> SOURCE EXTRACT:
════════════════

You mean not fill out individual parents until the tree sequence is written out? But, we don't have the parent's ids any more at that time? You can't stick in pedigreeIDs into the parent column temporarily, either, since simplify will try to remap them...

bhaller commented 3 years ago

(Might be simpler to just build the hash table at save time, though, no? Is there any drawback to that really?)

You mean not fill out individual parents until the tree sequence is written out? But, we don't have the parent's ids any more at that time? You can't stick in pedigreeIDs into the parent column temporarily, either, since simplify will try to remap them...

Hmm. The parent IDs are in their metadata, aren't they? So when it comes time to save, we can build the hash table by scanning through the individuals table as it presently exists, and mapping SLiM pedigree IDs (found in the metadata) to row numbers. Then create the parent column and fill in the appropriate values, at that time. Does that not work for some reason?

petrelharp commented 3 years ago

Hmm. The parent IDs are in their metadata, aren't they?

No? Just the pedigreeIDs, not the parent's IDs? - see here for instance.

bhaller commented 3 years ago

Oh, I see what you mean. Yeah, right. OK. I see. So for this scheme to work, none of the info can be built at save time; we need to keep the hash table of pedigree ID -> tskit row up to date at all times, and keep the parents column in the individuals table correct at all times. That way simplify will correctly translate the parent row numbers across simplifications for us, which is information we would not be able to reconstruct ourselves. So whenever we record a new individual in the table, we need to put the correct parent column info in right at the time. Yes? Or am I still confused?

bhaller commented 3 years ago

Dealing with the reorderings of the individuals table will be rather a pain.

bhaller commented 3 years ago

Going to/from ASCII shouldn't require any intelligence should it? Because that doesn't involve a change of order. Going to ASCII would just convert the parent field values to ASCII, and vice versa from coming from ASCII. So it's only ReorderIndividualTable() that is really a pain in the butt. But tractable, just a pain. OK, I think I understand how to proceed, thanks for the advice. I'll give it a whirl and see if I get stuck. Not sure how I'm going to test it, apart from "does it crash?" :->

petrelharp commented 3 years ago

I don't think that it's that much of a pain, because we just reconstruct the hash table again after it gets reordered, like

for j in seqLen(nrow(individual_table)):
  hash[j] = individual_table[i].metadata['pedigreeID']

petrelharp commented 3 years ago

And, whoops - by "save time" I thought you meant WriteTreeSeq; did you mean RememberIndividuals? On second thought, that might be an even better strategy - just build the hash table at the start of RememberIndividuals and use it within the function.

bhaller commented 3 years ago

And, whoops - by "save time" I thought you meant WriteTreeSeq; did you mean RememberIndividuals? On second thought, that might be an even better strategy - just build the hash table at the start of RememberIndividuals and use it within the function.

════════════════

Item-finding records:

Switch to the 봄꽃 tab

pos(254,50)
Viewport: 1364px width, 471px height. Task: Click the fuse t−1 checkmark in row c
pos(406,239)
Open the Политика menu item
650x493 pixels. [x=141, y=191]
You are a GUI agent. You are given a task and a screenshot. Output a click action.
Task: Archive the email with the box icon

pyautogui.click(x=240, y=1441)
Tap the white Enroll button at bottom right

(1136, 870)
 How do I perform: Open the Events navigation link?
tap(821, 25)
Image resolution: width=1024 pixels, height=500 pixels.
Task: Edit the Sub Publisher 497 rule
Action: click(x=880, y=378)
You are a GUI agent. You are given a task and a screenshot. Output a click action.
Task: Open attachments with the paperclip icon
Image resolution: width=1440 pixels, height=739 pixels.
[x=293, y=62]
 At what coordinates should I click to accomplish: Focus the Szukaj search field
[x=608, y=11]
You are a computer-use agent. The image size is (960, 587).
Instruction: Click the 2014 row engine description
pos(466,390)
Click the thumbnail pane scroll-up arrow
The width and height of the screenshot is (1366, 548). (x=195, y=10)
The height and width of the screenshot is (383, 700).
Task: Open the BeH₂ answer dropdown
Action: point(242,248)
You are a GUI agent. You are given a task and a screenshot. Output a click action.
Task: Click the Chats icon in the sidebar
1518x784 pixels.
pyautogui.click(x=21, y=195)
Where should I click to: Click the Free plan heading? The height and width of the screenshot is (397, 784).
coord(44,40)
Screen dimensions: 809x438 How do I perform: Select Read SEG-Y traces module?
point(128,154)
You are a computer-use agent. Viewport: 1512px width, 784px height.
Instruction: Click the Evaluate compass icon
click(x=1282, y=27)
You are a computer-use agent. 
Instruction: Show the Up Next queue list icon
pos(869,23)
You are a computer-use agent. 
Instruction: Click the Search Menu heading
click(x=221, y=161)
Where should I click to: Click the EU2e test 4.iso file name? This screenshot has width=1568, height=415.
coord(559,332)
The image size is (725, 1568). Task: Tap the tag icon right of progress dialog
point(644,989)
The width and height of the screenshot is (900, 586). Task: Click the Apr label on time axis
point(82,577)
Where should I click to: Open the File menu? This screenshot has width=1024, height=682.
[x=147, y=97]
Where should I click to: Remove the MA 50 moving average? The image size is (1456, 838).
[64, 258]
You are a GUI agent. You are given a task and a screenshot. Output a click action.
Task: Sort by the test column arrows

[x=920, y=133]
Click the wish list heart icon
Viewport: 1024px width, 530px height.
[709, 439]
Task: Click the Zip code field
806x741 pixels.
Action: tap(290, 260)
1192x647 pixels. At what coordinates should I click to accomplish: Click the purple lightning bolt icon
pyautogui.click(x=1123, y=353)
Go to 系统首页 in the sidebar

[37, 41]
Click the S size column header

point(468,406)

════════════════

> REQUIREMENTS:
1. In the rows, rewrite everything from the line containing "Open the Политика menu item" down to the line containing "Action: click(x=880, y=378)", replacing "Events" with "Calendar" and leaving all else unchanged.
2. Carry on the comment thread about tracking parent IDs in the individuals table from the point where it stops.

> TASK ANSWERS:
1.
Open the Политика menu item
650x493 pixels. [x=141, y=191]
You are a GUI agent. You are given a task and a screenshot. Output a click action.
Task: Archive the email with the box icon

pyautogui.click(x=240, y=1441)
Tap the white Enroll button at bottom right

(1136, 870)
 How do I perform: Open the Calendar navigation link?
tap(821, 25)
Image resolution: width=1024 pixels, height=500 pixels.
Task: Edit the Sub Publisher 497 rule
Action: click(x=880, y=378)

2.
Hmm, I think it might be good to zoom about this to arrive at the correct design.

bhaller commented 3 years ago

OK, from zoom. In ReorderIndividualTable() we need to remap the parent column indexes, which we probably already have a map we can use to do; there is no way to just rebuild the parent column without this remapping, since we no longer have parent information for dead individuals stored anywhere else besides the existing parent column. Outside of that method, we will need to rebuild the hash table (from pedigree ID to row number) after simplify, from scratch, which we can do from the pedigree IDs stored in the metadata of the individuals; simplify will take care of remapping the parent column row numbers for us. Otherwise, we will keep the hash table up to date as we add new individuals to the individuals table so we don't have to rebuild the hash table (which is potentially expensive); and we will put correct parent information into the individuals table whenever we add an individual to it. Search for tsk_individual_table to find relevant stuff. Do timing tests to determine the performance impact of all this. Do it as a PR so @petrelharp can review it and test it prior to commit. That's the plan. Did I get that right, @petrelharp?

bhaller commented 3 years ago

@petrelharp wrote in Slack: "The parent array is a ragged array, so we can put in any number of parents. =) I guess I vote to put no parents when there is no parent (eg for initial parents and one parent for clonal models); and you should record the same parent twice in the case of selfing. This way, NULL (ie -1) is reserved for "there was a parent here but it got simplified away"."

bhaller commented 3 years ago

Working on this now. It is possible for an individual to be recorded that has parents, but the parents are not in the individuals table; in that case the parent column should have TSK_NULL, right? So TSK_NULL isn't really reserved for "there was a parent here but it got simplified away", right? More like "a parent existed but we don't know who it was"?

Also: you can record an individual whose parents are not recorded, and then later you record the parents, so the parents actually are now in the table, but the child has TSK_NULL for its parents since they were not recorded at the time it was recorded, right? We don't want to make any attempt to fix that automatically, right? What about if the script then remembers the child again – we update its spatial location and metadata, so we should probably update its parent info too, right?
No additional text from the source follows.